Fm 31 28 Fouo Special Forces Advanced Urban Combat 1 December 1999 25 May 2026
The tactics in FM 31-28 were state-of-the-art for 1999, but two decades of continuous war in Iraq and Afghanistan drastically changed how the U.S. Army approaches urban combat.
To understand the significance of FM 31-28, one must look at the geopolitical climate of 1999.
Efforts via the Freedom of Information Act (FOIA) for FM 31-28 (1999) have yielded mostly redacted responses. However, known excised portions include: The tactics in FM 31-28 were state-of-the-art for
The manual introduced the concept of "acoustic shadowing" – using the echoes between buildings to mask movement. It included decibel tables for suppressed weapons vs. background urban noise (e.g., a subway train passing at 30 mph generates 95 dB, acceptable for M4 with suppressor).
By 1999, the U.S. Army recognized that future wars would not be fought solely in the German Fulda Gap or the deserts of Iraq. Instead, conflicts were moving into sprawling megacities: Mogadishu (1993), Grozny (1994-95), and the ongoing Balkan peacekeeping operations. For Special Forces, whose primary mission was Unconventional Warfare (UW) – training guerrillas in denied territory – the urban environment was a nightmare. How do you run a resistance cell in a city of 2 million, under pervasive surveillance, with vertical terrain and civilians everywhere? SF teams were taught to transition between these
Unlike conventional doctrine (surface/sub-surface), FM 31-28 divided the city into:
SF teams were taught to transition between these zones every 15-30 minutes to avoid pattern tracking. and certain JSOC elements.

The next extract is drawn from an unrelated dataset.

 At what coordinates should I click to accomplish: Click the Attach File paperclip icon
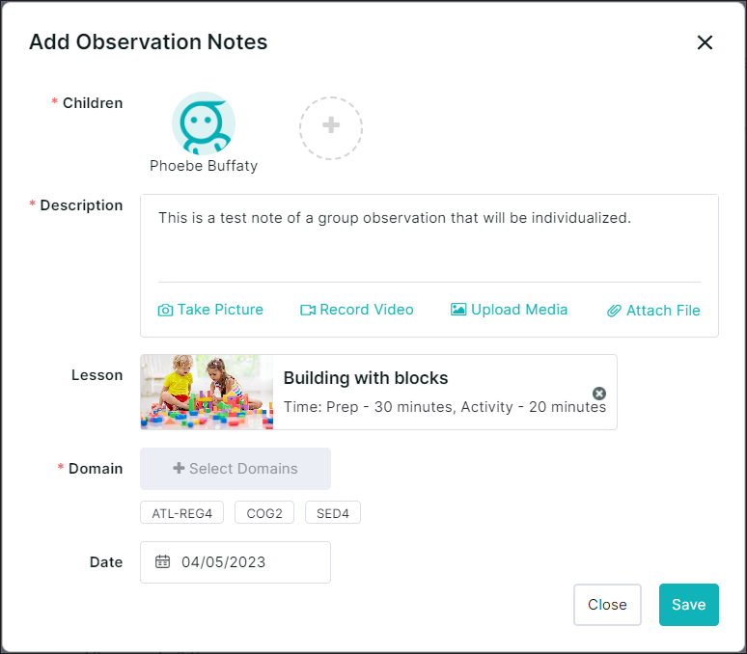coord(614,311)
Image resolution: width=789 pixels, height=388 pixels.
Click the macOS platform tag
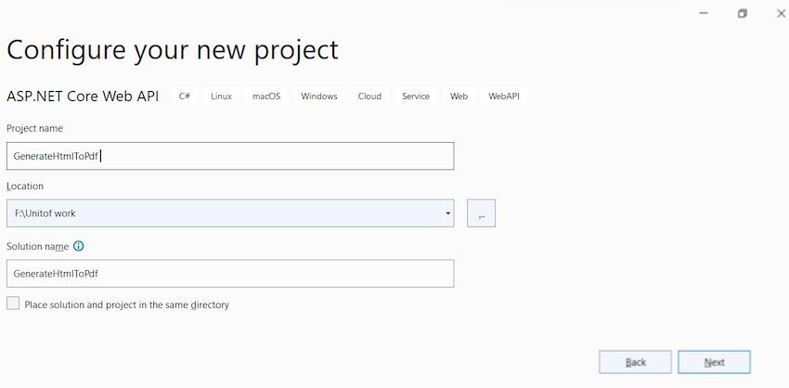[266, 97]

The document was marked FOUO, not Secret or Top Secret. FOUO is a handling caveat, not a classification. This meant the tactics, techniques, and procedures (TTPs) were sensitive but did not involve cryptographic or intelligence sources. According to declassified records, FM 31-28 was restricted because:
Because foreign intelligence services could use this information to harden their cities against SF infiltration, the Army restricted distribution to Special Forces units, SWC instructors, and certain JSOC elements.